Whitney Bryant was aware of privacy concerns about airport body scanners. So the newlywed felt a little squeamish Thursday morning at Tampa International Airport as she faced going through what some call a digital strip search.
She asked how revealing an image the machine would produce, and was relieved to find out there was no image of her body. Just a gray generic form on a screen she could see for herself.
"For a girl, it could make you feel a little uncomfortable," said Bryant, 26, who was returning home to Lubbock, Texas, from a Florida honeymoon. "This is a lot better. It's like my privacy isn't invaded as much."
She was among the first batch of Tampa International passengers to go through machines equipped with new software that makes the searches less intrusive.
TIA is the first Florida airport to get the upgrade, said Gary Milano, the Transportation Security Administration's federal security director for Tampa Bay. All 12 scanners at the airport will be converted in a week or so.
St. Petersburg-Clearwater International Airport and Sarasota-Bradenton Airport will follow in a few weeks, Milano said.
The upgraded machines produce a generic gray outline of a human form for each passenger on a screen attached to the scanning booth. Some workers have nicknamed the image "The Gumby." Potential weapons or explosives show up as yellow boxes located on the figure.

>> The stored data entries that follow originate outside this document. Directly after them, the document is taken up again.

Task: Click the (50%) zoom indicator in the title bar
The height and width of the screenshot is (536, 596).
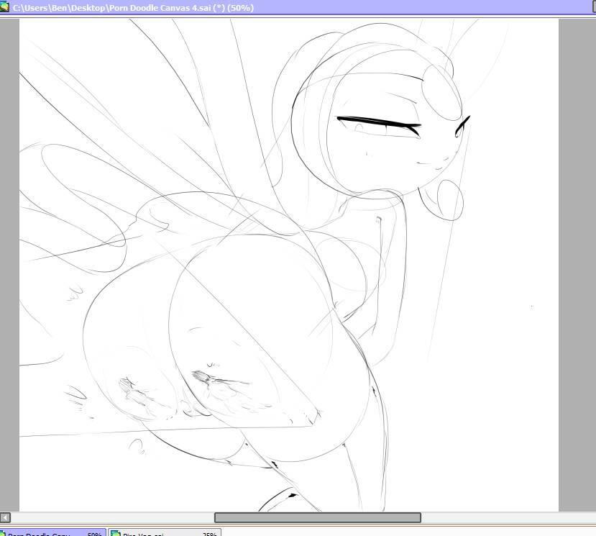Action: [x=240, y=7]
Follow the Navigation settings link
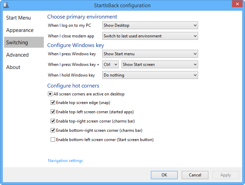Image resolution: width=245 pixels, height=185 pixels. [x=65, y=161]
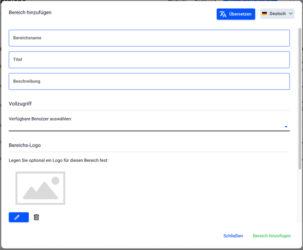The image size is (303, 250).
Task: Open the available users selection field
Action: tap(145, 127)
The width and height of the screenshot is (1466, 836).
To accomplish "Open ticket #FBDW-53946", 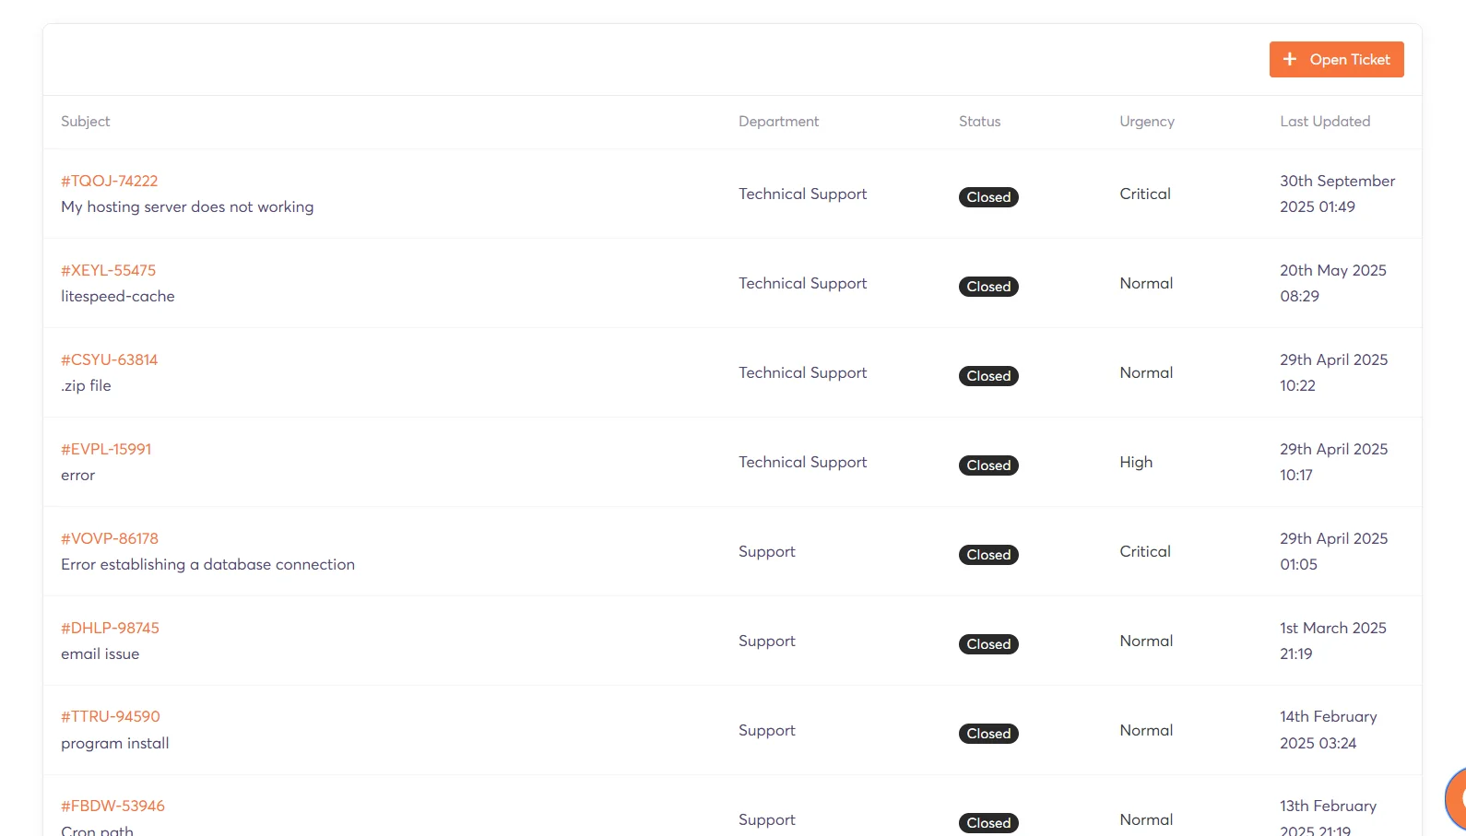I will tap(113, 807).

With the older technology, travelers step inside a scanner that creates an X-ray-like image of their bodies beneath the outer layer of clothes. A TSA officer in a remote room examines the 3-D picture and passes along the results to an officer at the machine.
In a demonstration on a TSA officer, the machine alerted on a pants pocket that held a lighter, a pack of cigarettes and a set of earbud headphones.
"This provides the same level of security, and it (addresses) privacy concerns some passengers had," Milano said.
Travelers have a roughly 50-50 chance of going through the scanners. Officers will direct passengers to the machines whenever they're not in use, Milano said. Otherwise, they'll walk through a metal detector.